Volkswagen has set a lofty goal of tripling VW and Audi sales in the U.S. by calendar year 2018. To help meet that objective, the company began construction of a new factory facility in Chattanooga, Tennessee in May. Now comes word that the company is also investing a whopping $1 billion to expand and improve its only existing North American facility--and the company's largest outside Germany--located in the state of Puebla, Mexico.
The investment comes as that plant (formally known as "Volkswagen de Mexico S.A. de C.V.") prepares to add a new vehicle to its production lineup, which currently includes the Jetta/Bora and the New Beetle. VW spokesperson Consuelo Minutti confirmed that production of the new model will start "in March or April of 2010", but there's no word as to which model it will be. The majority of vehicles produced at the facility are exported to Canada, Europe, and the U.S.
This is great news for Mexico, which depends on the auto industry for about 20% of its manufactured exports.
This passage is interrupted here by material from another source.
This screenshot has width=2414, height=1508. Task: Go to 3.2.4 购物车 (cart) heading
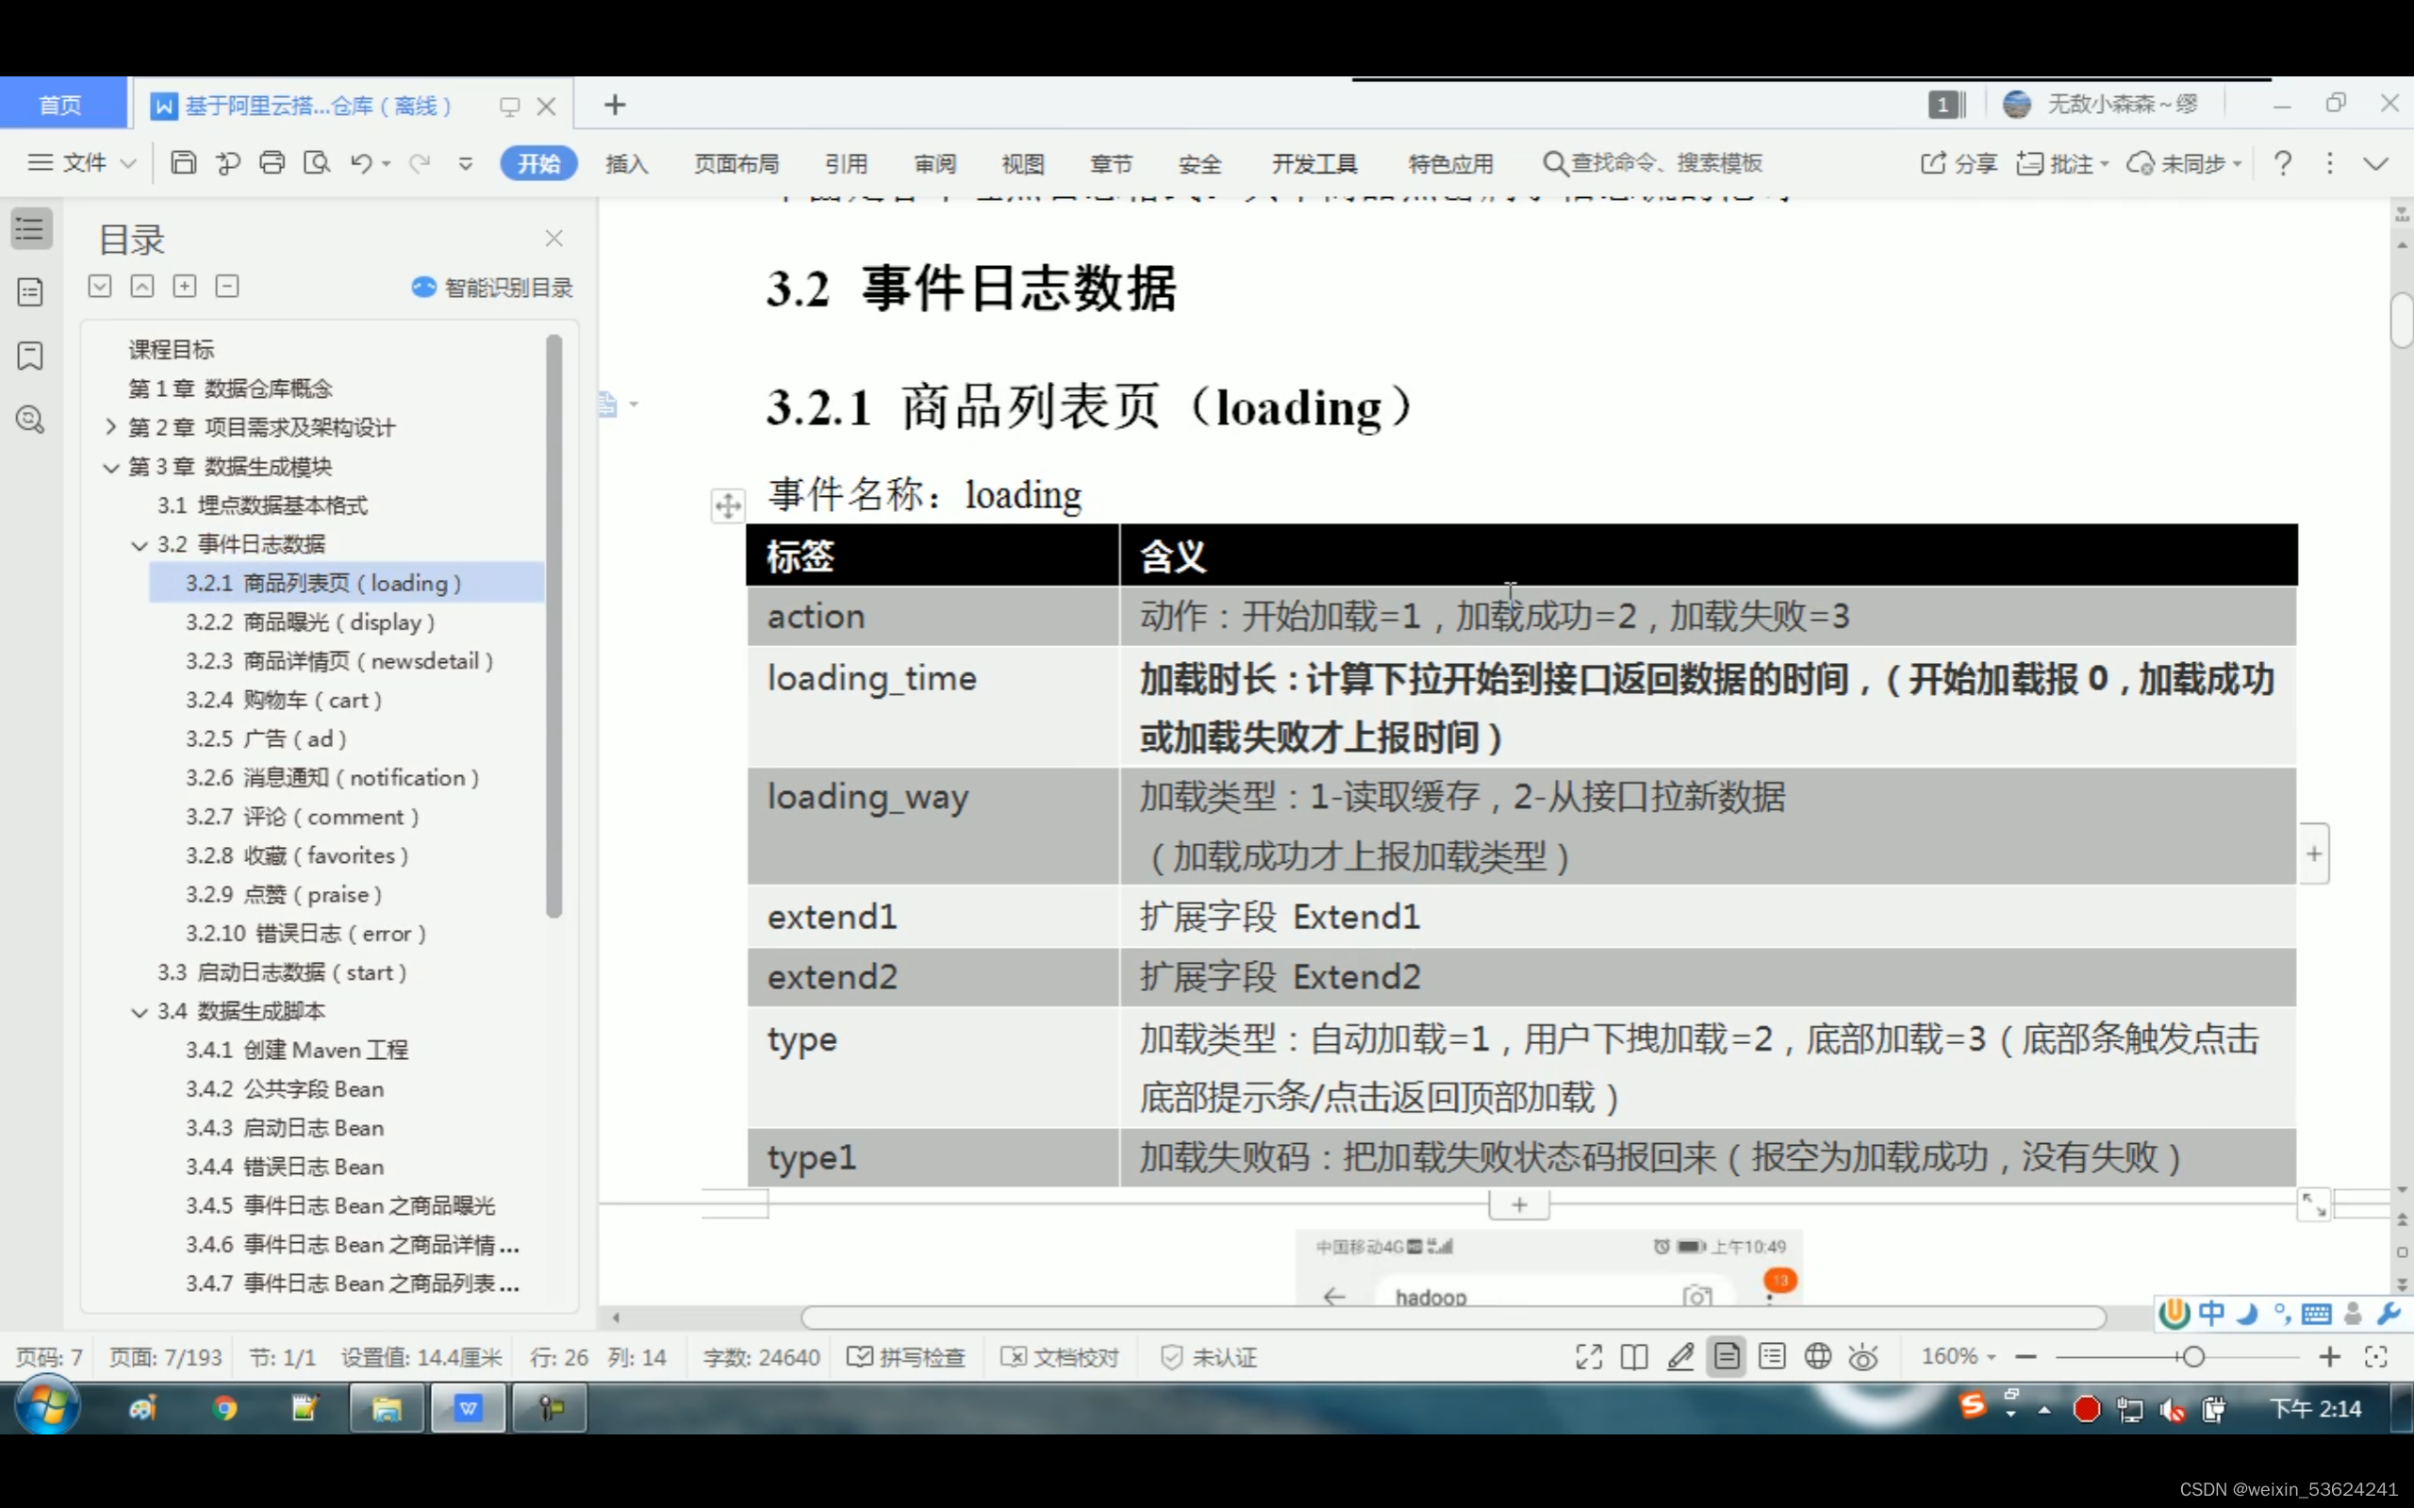pyautogui.click(x=283, y=699)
Volkswagen is the second biggest auto manufacturer in the country, and current production at the facility is down over 22% from last year. (Although that's better than the industry average in Mexico which is down nearly 50%.) Given the plant's expansion, that statistic will almost certainly improve in the coming months.
But the question remains: are a new factory in Tennessee (that will produce a midsize sedan) and increased production at a Mexican facility (to manufacture another vehicle TBA) enough to help Volkswagen meet its 2018 sales goal?